(Records contained in a dataset)
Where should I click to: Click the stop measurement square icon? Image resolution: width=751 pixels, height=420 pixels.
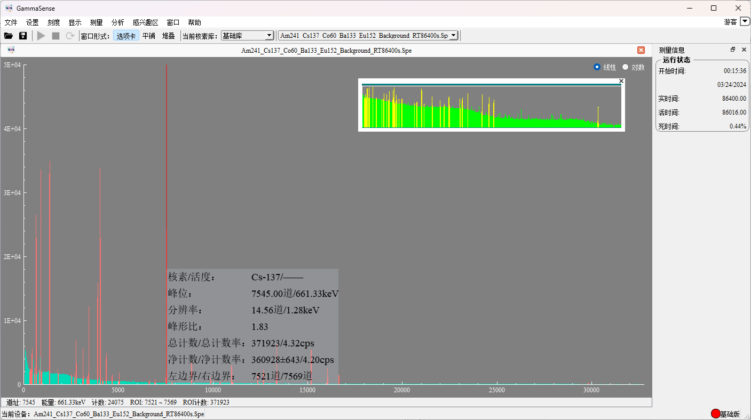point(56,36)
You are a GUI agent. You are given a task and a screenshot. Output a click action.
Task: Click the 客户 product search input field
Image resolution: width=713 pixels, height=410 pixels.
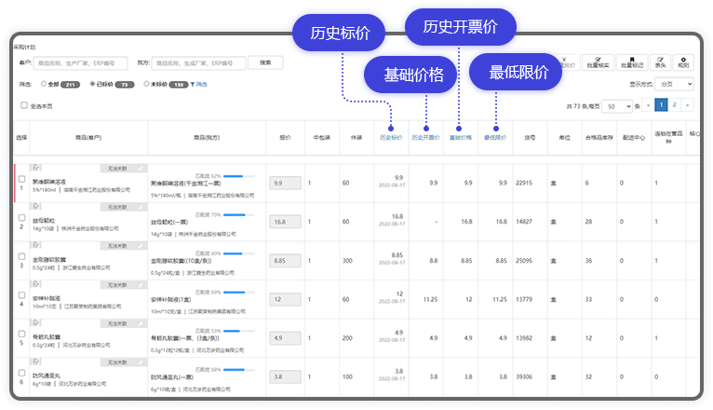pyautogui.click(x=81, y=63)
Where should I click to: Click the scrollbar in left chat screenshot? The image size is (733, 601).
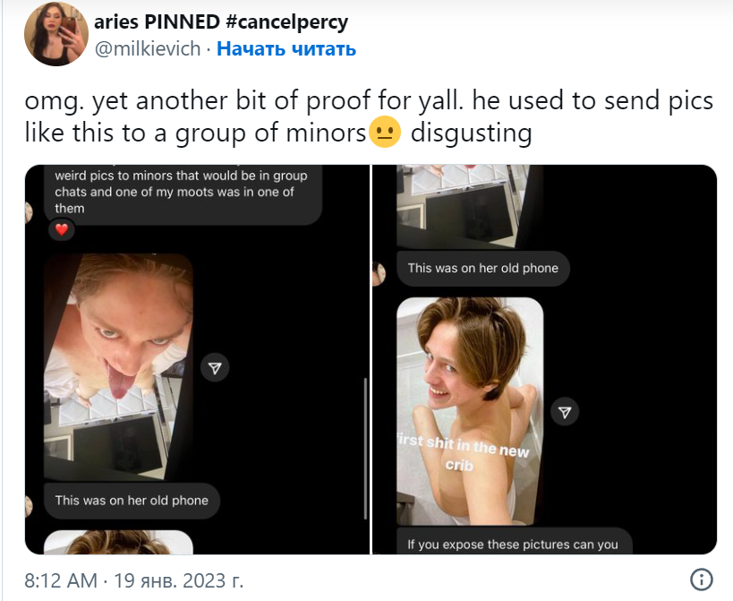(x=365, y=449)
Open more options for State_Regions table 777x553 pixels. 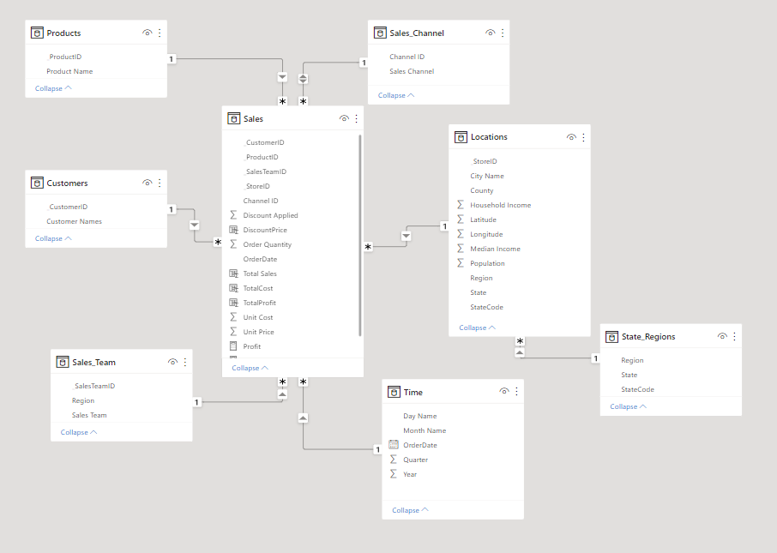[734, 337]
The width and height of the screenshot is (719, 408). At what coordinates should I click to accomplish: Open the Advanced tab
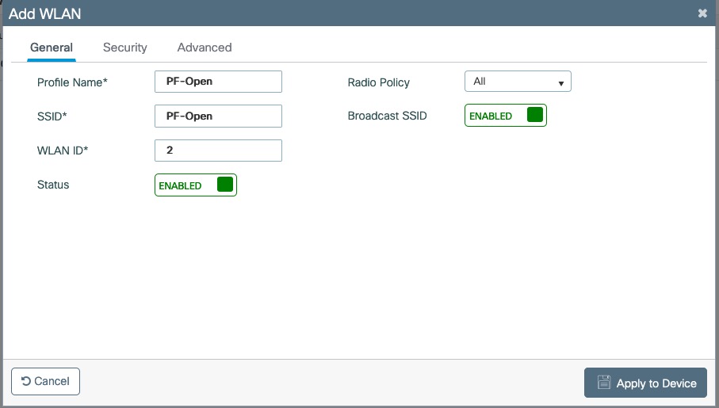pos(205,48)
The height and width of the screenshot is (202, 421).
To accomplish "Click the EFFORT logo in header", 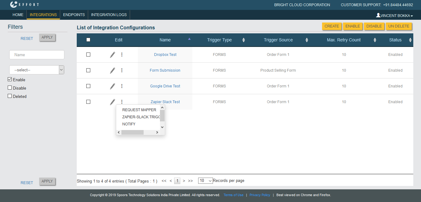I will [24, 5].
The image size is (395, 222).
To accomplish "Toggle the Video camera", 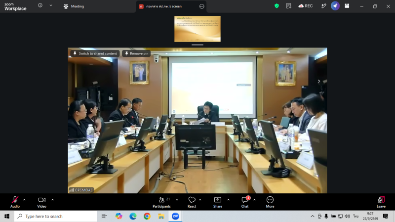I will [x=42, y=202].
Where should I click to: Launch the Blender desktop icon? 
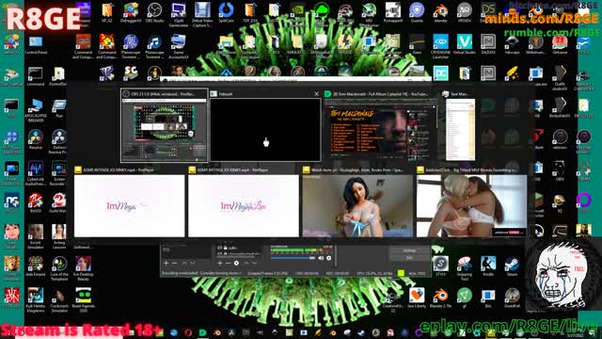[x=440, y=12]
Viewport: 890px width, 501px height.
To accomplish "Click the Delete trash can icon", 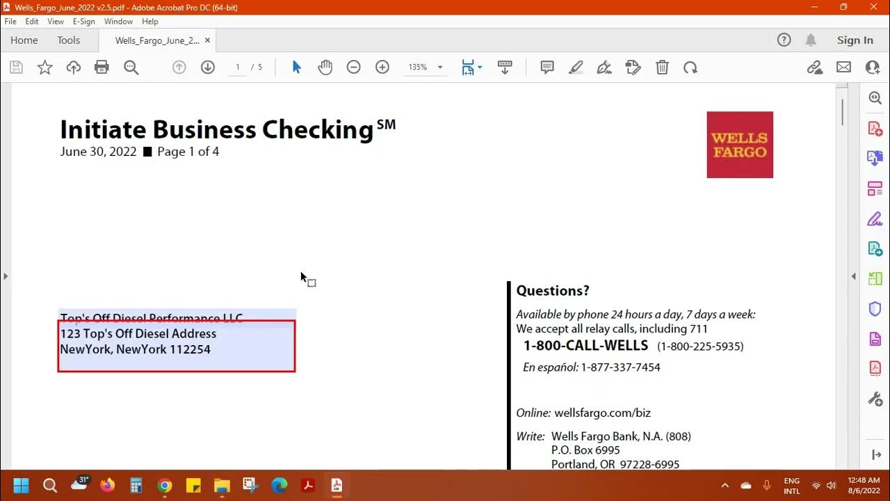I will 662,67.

(TASK GOAL) The answer should contain only the lines from the start of the records above through the line with "Task: Click the 客户 product search input field", copied exactly, and no pictures.

(PROBLEM SOLUTION)
Where should I click to: Click the stop measurement square icon? Image resolution: width=751 pixels, height=420 pixels.
point(56,36)
You are a GUI agent. You are given a task and a screenshot. Output a click action.
Task: Click the 客户 product search input field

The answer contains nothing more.